*Exercise details:*
Swap "GUI agent" for "screen assistant" and write out the lines below again, changing nothing else and leaving out the pictures.

*Data for processing:*
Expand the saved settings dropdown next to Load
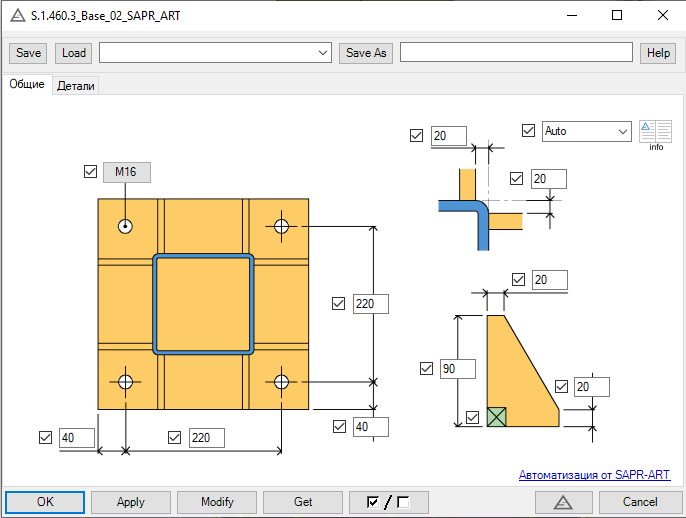This screenshot has height=518, width=686. click(215, 53)
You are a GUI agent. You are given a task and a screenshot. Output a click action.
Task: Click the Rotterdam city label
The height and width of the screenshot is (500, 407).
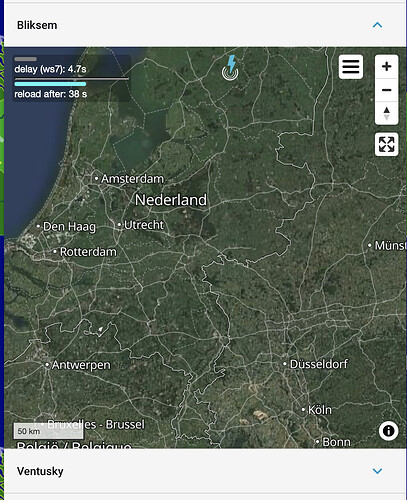pos(88,252)
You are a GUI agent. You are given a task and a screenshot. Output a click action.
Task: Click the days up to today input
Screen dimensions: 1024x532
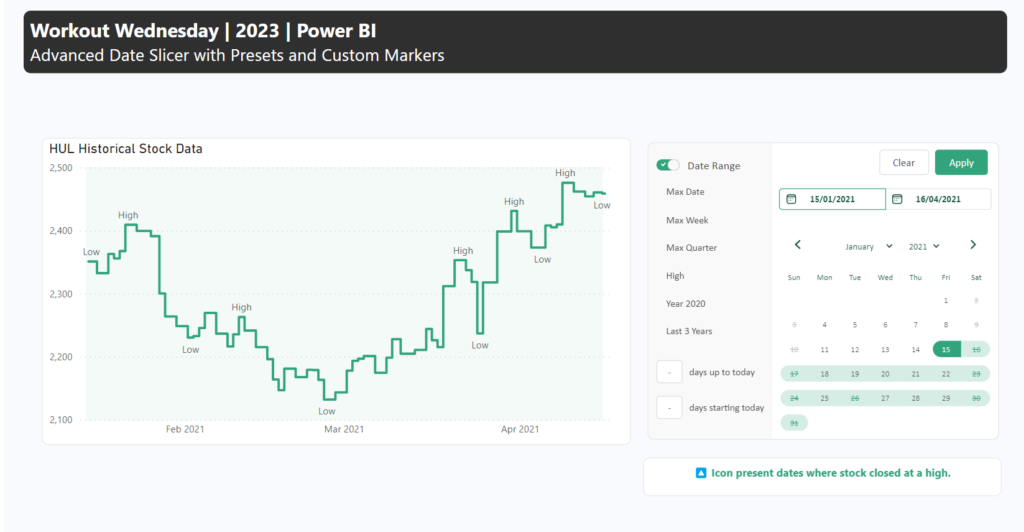point(669,372)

*Output for this exercise:*
Expand the saved settings dropdown next to Load
This screenshot has height=518, width=686. click(215, 53)
You are a screen assistant. You are given a task and a screenshot. Output a click action.
Task: Click the Rotterdam city label
The height and width of the screenshot is (500, 407).
pos(88,252)
You are a screen assistant. You are given a task and a screenshot. Output a click action.
Task: Click the days up to today input
Screen dimensions: 1024x532
point(669,372)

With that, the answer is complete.